───── RECORDS PROVIDED ─────
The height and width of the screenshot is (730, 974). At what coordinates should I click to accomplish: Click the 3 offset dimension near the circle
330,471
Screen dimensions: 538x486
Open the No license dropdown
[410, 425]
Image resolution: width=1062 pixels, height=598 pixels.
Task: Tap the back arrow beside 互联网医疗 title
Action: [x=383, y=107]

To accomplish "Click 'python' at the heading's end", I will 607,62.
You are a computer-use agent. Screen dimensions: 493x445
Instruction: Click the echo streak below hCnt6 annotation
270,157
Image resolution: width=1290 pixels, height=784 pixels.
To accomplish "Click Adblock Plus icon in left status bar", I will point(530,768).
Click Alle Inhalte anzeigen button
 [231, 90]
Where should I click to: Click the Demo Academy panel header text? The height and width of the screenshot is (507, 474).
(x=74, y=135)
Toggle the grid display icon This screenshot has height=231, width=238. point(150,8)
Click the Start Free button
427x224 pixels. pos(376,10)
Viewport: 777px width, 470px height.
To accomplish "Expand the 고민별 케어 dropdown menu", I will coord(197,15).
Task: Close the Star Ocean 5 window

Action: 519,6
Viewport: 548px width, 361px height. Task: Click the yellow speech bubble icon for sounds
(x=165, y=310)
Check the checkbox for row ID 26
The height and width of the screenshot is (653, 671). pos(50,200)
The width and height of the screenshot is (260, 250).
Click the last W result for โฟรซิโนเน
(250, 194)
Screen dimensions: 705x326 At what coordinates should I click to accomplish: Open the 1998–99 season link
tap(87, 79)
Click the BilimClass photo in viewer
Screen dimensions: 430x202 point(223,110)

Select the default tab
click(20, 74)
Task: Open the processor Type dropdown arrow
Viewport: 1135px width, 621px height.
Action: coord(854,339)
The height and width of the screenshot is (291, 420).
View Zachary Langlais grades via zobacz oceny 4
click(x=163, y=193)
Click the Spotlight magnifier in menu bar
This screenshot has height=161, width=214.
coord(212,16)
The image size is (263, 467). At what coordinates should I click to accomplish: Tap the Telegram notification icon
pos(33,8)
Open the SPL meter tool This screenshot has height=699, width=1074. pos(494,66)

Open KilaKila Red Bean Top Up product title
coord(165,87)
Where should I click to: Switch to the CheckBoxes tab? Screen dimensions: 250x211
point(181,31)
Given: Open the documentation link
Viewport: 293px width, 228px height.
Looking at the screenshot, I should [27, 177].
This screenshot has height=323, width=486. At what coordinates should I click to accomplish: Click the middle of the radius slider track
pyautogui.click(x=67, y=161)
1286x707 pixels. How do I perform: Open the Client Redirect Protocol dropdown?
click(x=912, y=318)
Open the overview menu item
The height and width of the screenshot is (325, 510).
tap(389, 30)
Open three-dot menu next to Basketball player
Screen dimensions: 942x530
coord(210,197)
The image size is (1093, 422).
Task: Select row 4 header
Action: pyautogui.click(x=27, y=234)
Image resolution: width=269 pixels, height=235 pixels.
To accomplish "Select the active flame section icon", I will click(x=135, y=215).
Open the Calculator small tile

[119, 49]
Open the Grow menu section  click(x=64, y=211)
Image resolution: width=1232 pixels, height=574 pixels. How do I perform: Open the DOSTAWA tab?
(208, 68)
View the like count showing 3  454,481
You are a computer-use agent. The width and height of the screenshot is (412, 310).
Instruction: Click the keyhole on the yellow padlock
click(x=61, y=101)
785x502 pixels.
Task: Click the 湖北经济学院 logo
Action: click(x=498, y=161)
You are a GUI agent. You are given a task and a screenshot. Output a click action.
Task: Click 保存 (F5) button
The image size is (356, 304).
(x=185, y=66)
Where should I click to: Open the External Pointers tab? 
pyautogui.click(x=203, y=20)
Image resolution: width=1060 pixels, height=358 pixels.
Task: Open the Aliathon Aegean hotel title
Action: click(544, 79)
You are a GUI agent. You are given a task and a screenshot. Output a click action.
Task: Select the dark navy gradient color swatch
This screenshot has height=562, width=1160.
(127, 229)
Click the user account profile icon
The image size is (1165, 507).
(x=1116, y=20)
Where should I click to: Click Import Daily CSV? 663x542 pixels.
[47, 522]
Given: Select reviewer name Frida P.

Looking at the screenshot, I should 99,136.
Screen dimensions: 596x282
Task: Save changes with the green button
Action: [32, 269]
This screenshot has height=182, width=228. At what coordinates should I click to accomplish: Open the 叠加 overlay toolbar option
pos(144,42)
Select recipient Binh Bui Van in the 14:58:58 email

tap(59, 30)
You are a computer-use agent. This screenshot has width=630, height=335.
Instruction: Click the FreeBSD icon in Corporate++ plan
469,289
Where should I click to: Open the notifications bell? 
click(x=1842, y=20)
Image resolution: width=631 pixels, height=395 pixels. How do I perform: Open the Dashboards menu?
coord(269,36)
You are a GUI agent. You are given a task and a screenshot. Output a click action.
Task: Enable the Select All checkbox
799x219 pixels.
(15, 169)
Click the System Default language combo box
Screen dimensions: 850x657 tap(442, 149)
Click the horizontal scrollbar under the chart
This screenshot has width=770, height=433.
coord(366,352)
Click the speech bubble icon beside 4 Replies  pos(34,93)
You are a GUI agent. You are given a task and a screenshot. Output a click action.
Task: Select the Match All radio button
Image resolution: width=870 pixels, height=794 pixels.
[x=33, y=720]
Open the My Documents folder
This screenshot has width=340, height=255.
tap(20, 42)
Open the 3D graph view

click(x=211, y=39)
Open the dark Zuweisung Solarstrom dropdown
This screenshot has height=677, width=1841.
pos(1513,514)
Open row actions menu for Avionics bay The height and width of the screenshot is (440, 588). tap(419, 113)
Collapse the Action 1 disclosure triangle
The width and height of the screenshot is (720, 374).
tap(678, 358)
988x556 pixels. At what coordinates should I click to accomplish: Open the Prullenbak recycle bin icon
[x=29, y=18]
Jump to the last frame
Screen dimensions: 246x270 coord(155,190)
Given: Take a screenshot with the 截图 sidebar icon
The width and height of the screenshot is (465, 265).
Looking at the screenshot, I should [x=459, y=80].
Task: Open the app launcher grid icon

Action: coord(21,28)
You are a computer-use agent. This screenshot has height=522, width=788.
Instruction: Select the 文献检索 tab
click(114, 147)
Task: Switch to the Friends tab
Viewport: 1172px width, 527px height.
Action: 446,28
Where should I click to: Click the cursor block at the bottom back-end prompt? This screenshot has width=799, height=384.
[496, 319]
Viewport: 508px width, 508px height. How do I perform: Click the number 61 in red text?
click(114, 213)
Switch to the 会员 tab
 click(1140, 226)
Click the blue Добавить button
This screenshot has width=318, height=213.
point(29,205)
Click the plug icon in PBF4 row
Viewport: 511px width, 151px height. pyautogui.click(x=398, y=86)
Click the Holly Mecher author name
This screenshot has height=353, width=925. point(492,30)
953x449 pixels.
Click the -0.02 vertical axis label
─────
# WORK ITEM:
Provide an exact transcription of every entry above.

# PROBLEM SOLUTION:
The height and width of the screenshot is (730, 974). At what coordinates should I click to accomplish: Click the 3 offset dimension near the circle
330,471
Screen dimensions: 538x486
Open the No license dropdown
[410, 425]
Image resolution: width=1062 pixels, height=598 pixels.
Task: Tap the back arrow beside 互联网医疗 title
Action: [x=383, y=107]

To accomplish "Click 'python' at the heading's end", I will 607,62.
You are a computer-use agent. Screen dimensions: 493x445
Instruction: Click the echo streak below hCnt6 annotation
270,157
Image resolution: width=1290 pixels, height=784 pixels.
To accomplish "Click Adblock Plus icon in left status bar", I will point(530,768).
Click Alle Inhalte anzeigen button
 [231, 90]
Where should I click to: Click the Demo Academy panel header text? The height and width of the screenshot is (507, 474).
(x=74, y=135)
Toggle the grid display icon This screenshot has height=231, width=238. point(150,8)
Click the Start Free button
427x224 pixels. pos(376,10)
Viewport: 777px width, 470px height.
To accomplish "Expand the 고민별 케어 dropdown menu", I will coord(197,15).
Task: Close the Star Ocean 5 window

Action: 519,6
Viewport: 548px width, 361px height. Task: Click the yellow speech bubble icon for sounds
(x=165, y=310)
Check the checkbox for row ID 26
The height and width of the screenshot is (653, 671). pos(50,200)
The width and height of the screenshot is (260, 250).
Click the last W result for โฟรซิโนเน
(250, 194)
Screen dimensions: 705x326 At what coordinates should I click to accomplish: Open the 1998–99 season link
tap(87, 79)
Click the BilimClass photo in viewer
Screen dimensions: 430x202 point(223,110)

Select the default tab
click(20, 74)
Task: Open the processor Type dropdown arrow
Viewport: 1135px width, 621px height.
Action: coord(854,339)
The height and width of the screenshot is (291, 420).
View Zachary Langlais grades via zobacz oceny 4
click(x=163, y=193)
Click the Spotlight magnifier in menu bar
This screenshot has height=161, width=214.
coord(212,16)
The image size is (263, 467). At what coordinates should I click to accomplish: Tap the Telegram notification icon
pos(33,8)
Open the SPL meter tool This screenshot has height=699, width=1074. pos(494,66)

Open KilaKila Red Bean Top Up product title
coord(165,87)
Where should I click to: Switch to the CheckBoxes tab? Screen dimensions: 250x211
point(181,31)
Given: Open the documentation link
Viewport: 293px width, 228px height.
Looking at the screenshot, I should [27, 177].
This screenshot has height=323, width=486. At what coordinates should I click to accomplish: Click the middle of the radius slider track
pyautogui.click(x=67, y=161)
1286x707 pixels. How do I perform: Open the Client Redirect Protocol dropdown?
click(x=912, y=318)
Open the overview menu item
The height and width of the screenshot is (325, 510).
tap(389, 30)
Open three-dot menu next to Basketball player
Screen dimensions: 942x530
coord(210,197)
The image size is (1093, 422).
Task: Select row 4 header
Action: pyautogui.click(x=27, y=234)
Image resolution: width=269 pixels, height=235 pixels.
To accomplish "Select the active flame section icon", I will click(x=135, y=215).
Open the Calculator small tile

[119, 49]
Open the Grow menu section  click(x=64, y=211)
Image resolution: width=1232 pixels, height=574 pixels. How do I perform: Open the DOSTAWA tab?
(208, 68)
View the like count showing 3  454,481
You are a computer-use agent. The width and height of the screenshot is (412, 310).
Instruction: Click the keyhole on the yellow padlock
click(x=61, y=101)
785x502 pixels.
Task: Click the 湖北经济学院 logo
Action: click(x=498, y=161)
You are a GUI agent. You are given a task and a screenshot. Output a click action.
Task: Click 保存 (F5) button
The image size is (356, 304).
(x=185, y=66)
Where should I click to: Open the External Pointers tab? 
pyautogui.click(x=203, y=20)
Image resolution: width=1060 pixels, height=358 pixels.
Task: Open the Aliathon Aegean hotel title
Action: click(544, 79)
You are a GUI agent. You are given a task and a screenshot. Output a click action.
Task: Select the dark navy gradient color swatch
This screenshot has height=562, width=1160.
(127, 229)
Click the user account profile icon
The image size is (1165, 507).
(x=1116, y=20)
Where should I click to: Click Import Daily CSV? 663x542 pixels.
[47, 522]
Given: Select reviewer name Frida P.

Looking at the screenshot, I should 99,136.
Screen dimensions: 596x282
Task: Save changes with the green button
Action: [32, 269]
This screenshot has height=182, width=228. At what coordinates should I click to accomplish: Open the 叠加 overlay toolbar option
pos(144,42)
Select recipient Binh Bui Van in the 14:58:58 email

tap(59, 30)
You are a computer-use agent. This screenshot has width=630, height=335.
Instruction: Click the FreeBSD icon in Corporate++ plan
469,289
Where should I click to: Open the notifications bell? 
click(x=1842, y=20)
Image resolution: width=631 pixels, height=395 pixels. How do I perform: Open the Dashboards menu?
coord(269,36)
You are a GUI agent. You are given a task and a screenshot. Output a click action.
Task: Enable the Select All checkbox
799x219 pixels.
(15, 169)
Click the System Default language combo box
Screen dimensions: 850x657 tap(442, 149)
Click the horizontal scrollbar under the chart
This screenshot has width=770, height=433.
coord(366,352)
Click the speech bubble icon beside 4 Replies  pos(34,93)
You are a GUI agent. You are given a task and a screenshot. Output a click action.
Task: Select the Match All radio button
Image resolution: width=870 pixels, height=794 pixels.
[x=33, y=720]
Open the My Documents folder
This screenshot has width=340, height=255.
tap(20, 42)
Open the 3D graph view

click(x=211, y=39)
Open the dark Zuweisung Solarstrom dropdown
This screenshot has height=677, width=1841.
pos(1513,514)
Open row actions menu for Avionics bay The height and width of the screenshot is (440, 588). tap(419, 113)
Collapse the Action 1 disclosure triangle
The width and height of the screenshot is (720, 374).
tap(678, 358)
988x556 pixels. At what coordinates should I click to accomplish: Open the Prullenbak recycle bin icon
[x=29, y=18]
Jump to the last frame
Screen dimensions: 246x270 coord(155,190)
Given: Take a screenshot with the 截图 sidebar icon
The width and height of the screenshot is (465, 265).
Looking at the screenshot, I should [x=459, y=80].
Task: Open the app launcher grid icon

Action: coord(21,28)
You are a computer-use agent. This screenshot has height=522, width=788.
Instruction: Select the 文献检索 tab
click(114, 147)
Task: Switch to the Friends tab
Viewport: 1172px width, 527px height.
Action: 446,28
Where should I click to: Click the cursor block at the bottom back-end prompt? This screenshot has width=799, height=384.
[496, 319]
Viewport: 508px width, 508px height. How do I perform: Click the number 61 in red text?
click(114, 213)
Switch to the 会员 tab
 click(1140, 226)
Click the blue Добавить button
This screenshot has width=318, height=213.
point(29,205)
Click the plug icon in PBF4 row
Viewport: 511px width, 151px height. pyautogui.click(x=398, y=86)
Click the Holly Mecher author name
This screenshot has height=353, width=925. point(492,30)
953x449 pixels.
Click the -0.02 vertical axis label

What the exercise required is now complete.